Many people have made much ado about President Trump’s tweets during Hurricane Harvey’s crippling ascent along the Texas gulf coast. Admittedly, it was a curious stream of tweets he sent, but not one especially worthy of his audience’s ire. He began his Twitter treatise Friday night, earnestly enough, by encouraging “everyone in the path of Hurricane Harvey to heed the advice and orders of their local and state officials”. Appropriate and professional, few would find fault with such a directive.
As the weekend progressed, however, and the maelstrom in Houston’s streets magnified, Trump’s tone changed. Now, seemingly awed by Harvey’s minatory might, the president transitioned from stoic chieftain to enthralled spectator overnight. On Sunday, he appeared unable to suspend his schoolboyish fascination as the storm surge strengthened. He spoke of (sic) “HISTORIC rainfall” and “unprecedented floods” with more rain to come. He invoked expert analyses, exclaiming that even they (the experts) “have never seen one like this!” and that those same experts were “calling Harvey a once in a five-hundred-year flood!”.
Trump then pushed the opinion of one of his most frequently but namelessly-cited sources, when he said, “Many people are now saying that his is the worst storm/hurricane they have ever seen”. These “many people”, a prescient and prophetic cabal they no doubt are, have apprised the president of wide-ranging topics, from weather patterns to Iranian assassins. (He tweeted in late August 2016 that “many people are saying” the Iranian government murdered a defected Iranian nuclear scientist who later became an American CIA spy because of “Hillary Clinton’s hacked emails”. The claim never was substantiated).
Come Monday, President Trump continued speaking of the storm with unabashed awe and said, quite justifiably, that there has “probably never been anything like this”. Indonesians who witnessed the 1883 eruption of Krakatoa might respectfully disagree, at least so far as natural disasters are concerned, but that is best left to another conversation. Trump’s exclamation-point-laden tweets, coupled with his awestruck fascination, were unusual messages from the man whose job is to assess soberly and with equanimity a perilous situation and to assuage any victim’s fears.

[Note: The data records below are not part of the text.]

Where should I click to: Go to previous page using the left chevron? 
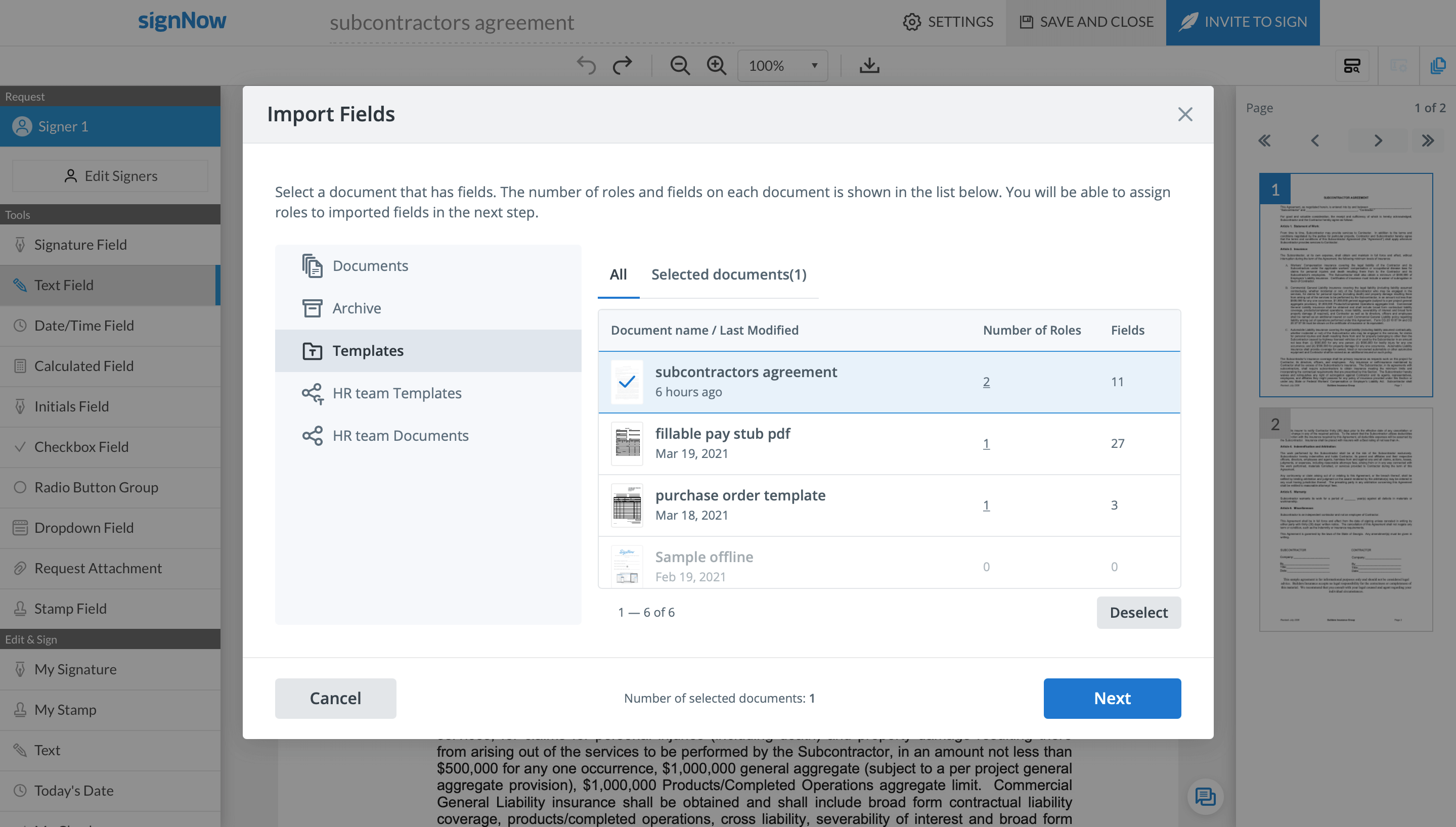pyautogui.click(x=1314, y=141)
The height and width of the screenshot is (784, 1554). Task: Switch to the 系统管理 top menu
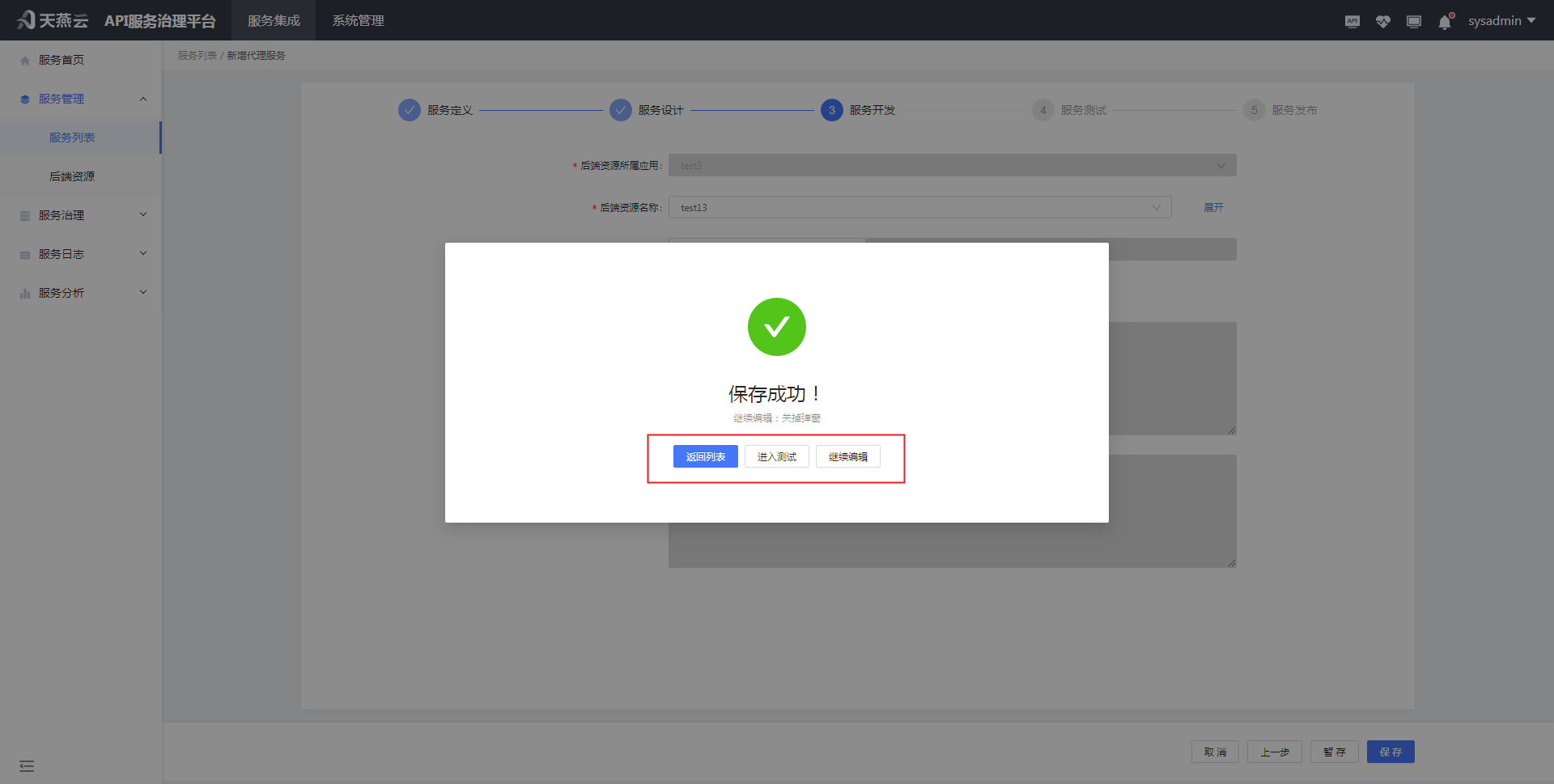[x=358, y=20]
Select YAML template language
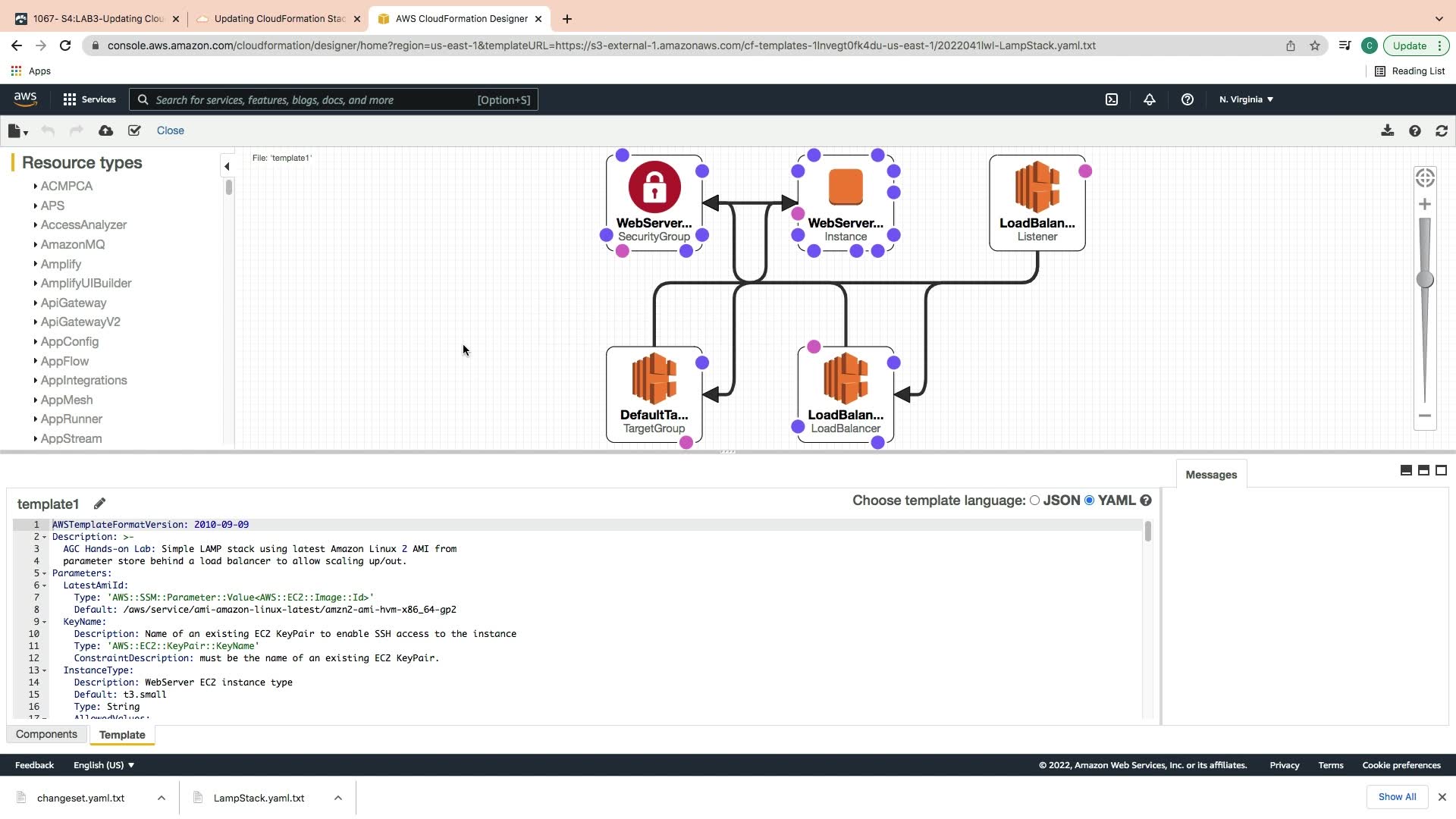Viewport: 1456px width, 819px height. point(1090,500)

I don’t think Trump’s descriptions were intended to be callous or gratuitous, as so many have condemned them to have been. It may be a sad defense of the nation’s main man, but I think the president’s words were simply the result of his paucity of vocabulary. His language is restrained, but not in a self-regulated and effacing Dwight Eisenhower sort of way. Ike was a back-room classicist who took the stage as a born and bred bumpkin. His everyman, yeoman approach was a deliberate part of his appeal.
President Trump, on the other hand, isn’t suspected of being furtively enlightened but overtly empty like Ike—at least he isn’t by me. Quite simply, Trump’s issue is his diluted diction, and in realizing this, his disinterest to remedy the lack. It’s unfortunate but it’s fact. He speaks of healthcare and hurricanes in the same way he speaks of fiscal policy and his campaign because he’s using the only words at his disposal. Sadly, it’s not a logophile’s dream, but you needn’t look further into than that. It’s not that he means to describe a hurricane and a campaign in the same way, he just lacks the means to do otherwise.